TEXTE AFFICHÉ
%%
Avant consolidation, l’indemnisation est de 100 000 € sur 5 ans, mais durant cette même période la victime a perçu, du Conseil Départemental, l’Allocation Personnalisée d’Autonomie pour un montant de 57 000 €.
La Cour d’appel fait les calculs suivants :
100 000 € – 57 000 € = 43 000 € revenant à la victime.

Pour la période post-consolidation, la Cour d’appel évalue le préjudice de tierce personne futur à 17 000 €, payable par trimestre par l’assureur, mais estime qu’il faut déduire l’APA que perçoit la victime d’un montant de 2 550 € par trimestre.
La Cour de cassation casse ! (Cass du 20/10/2016, n°15-17507).

Cette cassation est, en effet, pertinente. S’agissant de la loi BADINTER du 5 juillet 1985, sont récupérable sur le montant des préjudices d’une victime, les sommes qui ouvrent droit à un recours subrogatoire contre la personne tenue à réparation, et à condition que ces sommes présentent un caractère indemnitaire.
%%
PROBLÈME COURT A
Reformulez sous forme de liste le paragraphe de l'extrait sur l'indemnisation qui commence par « Pour la période post-consolidation », en conservant ses faits principaux.
PROBLÈME COURT B
D'après l'extrait sur l'indemnisation, quelle somme revient à la victime pour la période avant consolidation, selon le calcul de la Cour d'appel ?
PROBLÈME COURT C
Poursuivez l'extrait sur l'indemnisation à la suite de sa dernière phrase.

INFORMATIONS EXTRAITES
%%
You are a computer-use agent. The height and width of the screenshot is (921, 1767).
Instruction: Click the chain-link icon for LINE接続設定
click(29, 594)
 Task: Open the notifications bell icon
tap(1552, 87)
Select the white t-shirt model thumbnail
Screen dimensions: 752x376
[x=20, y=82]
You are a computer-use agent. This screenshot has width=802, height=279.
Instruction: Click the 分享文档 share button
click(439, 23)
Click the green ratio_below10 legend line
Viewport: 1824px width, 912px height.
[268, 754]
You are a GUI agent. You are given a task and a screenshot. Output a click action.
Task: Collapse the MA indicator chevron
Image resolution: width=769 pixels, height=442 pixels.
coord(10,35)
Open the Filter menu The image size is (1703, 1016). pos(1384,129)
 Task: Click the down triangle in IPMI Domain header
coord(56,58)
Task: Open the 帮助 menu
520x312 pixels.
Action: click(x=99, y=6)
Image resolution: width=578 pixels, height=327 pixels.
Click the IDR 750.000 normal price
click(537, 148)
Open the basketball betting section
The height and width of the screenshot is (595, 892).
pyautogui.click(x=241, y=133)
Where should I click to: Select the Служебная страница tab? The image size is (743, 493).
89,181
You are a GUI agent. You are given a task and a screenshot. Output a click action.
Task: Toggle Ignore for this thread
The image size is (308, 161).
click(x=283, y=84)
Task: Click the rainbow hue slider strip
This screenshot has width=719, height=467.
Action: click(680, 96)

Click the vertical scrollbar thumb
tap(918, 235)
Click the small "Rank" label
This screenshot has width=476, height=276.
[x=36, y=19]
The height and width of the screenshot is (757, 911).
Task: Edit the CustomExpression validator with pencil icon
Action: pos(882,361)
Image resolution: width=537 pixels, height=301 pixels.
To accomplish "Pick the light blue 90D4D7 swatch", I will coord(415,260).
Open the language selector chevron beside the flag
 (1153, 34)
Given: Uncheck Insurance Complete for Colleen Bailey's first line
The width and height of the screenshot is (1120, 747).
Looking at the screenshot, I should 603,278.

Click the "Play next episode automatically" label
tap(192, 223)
%%
RÉPONSE FINALE A
- Période post-consolidation : la Cour d'appel évalue le préjudice de tierce personne futur à 17 000 €.
- Cette somme est payable par trimestre par l'assureur.
- La Cour d'appel estime qu'il faut en déduire l'APA perçue par la victime, soit 2 550 € par trimestre.

RÉPONSE FINALE B
43 000 €.

RÉPONSE FINALE C
L’APA ne peut pas avoir un caractère indemnitaire, puisqu’elle ne figure pas dans la liste limitative prévue à l’article 29 de la loi BADINTER, et en conséquence l’assureur ne peut exercer un recours subrogatoire contre le Conseil Départemental pour récupérer la somme de 57 000 € au titre de la tierce personne avant consolidation (elle ne peut donc déduire cette somme du préjudice de la victime), et encore moins déduire la somme de 2 550 € par trimestre à vie.

Le recours subrogatoire pour les compagnies d’assurance est donc impossible dès lors que la prestation servie par un Département n’a pas de caractère indemnitaire, mais forfaitaire. A défaut, l’APA serait remboursée par la victime par imputation sur son dommage, et donc par amputation de son indemnisation !

Heureusement, le Cour de cassation a dit le droit et ce n’est que justice pour les victimes !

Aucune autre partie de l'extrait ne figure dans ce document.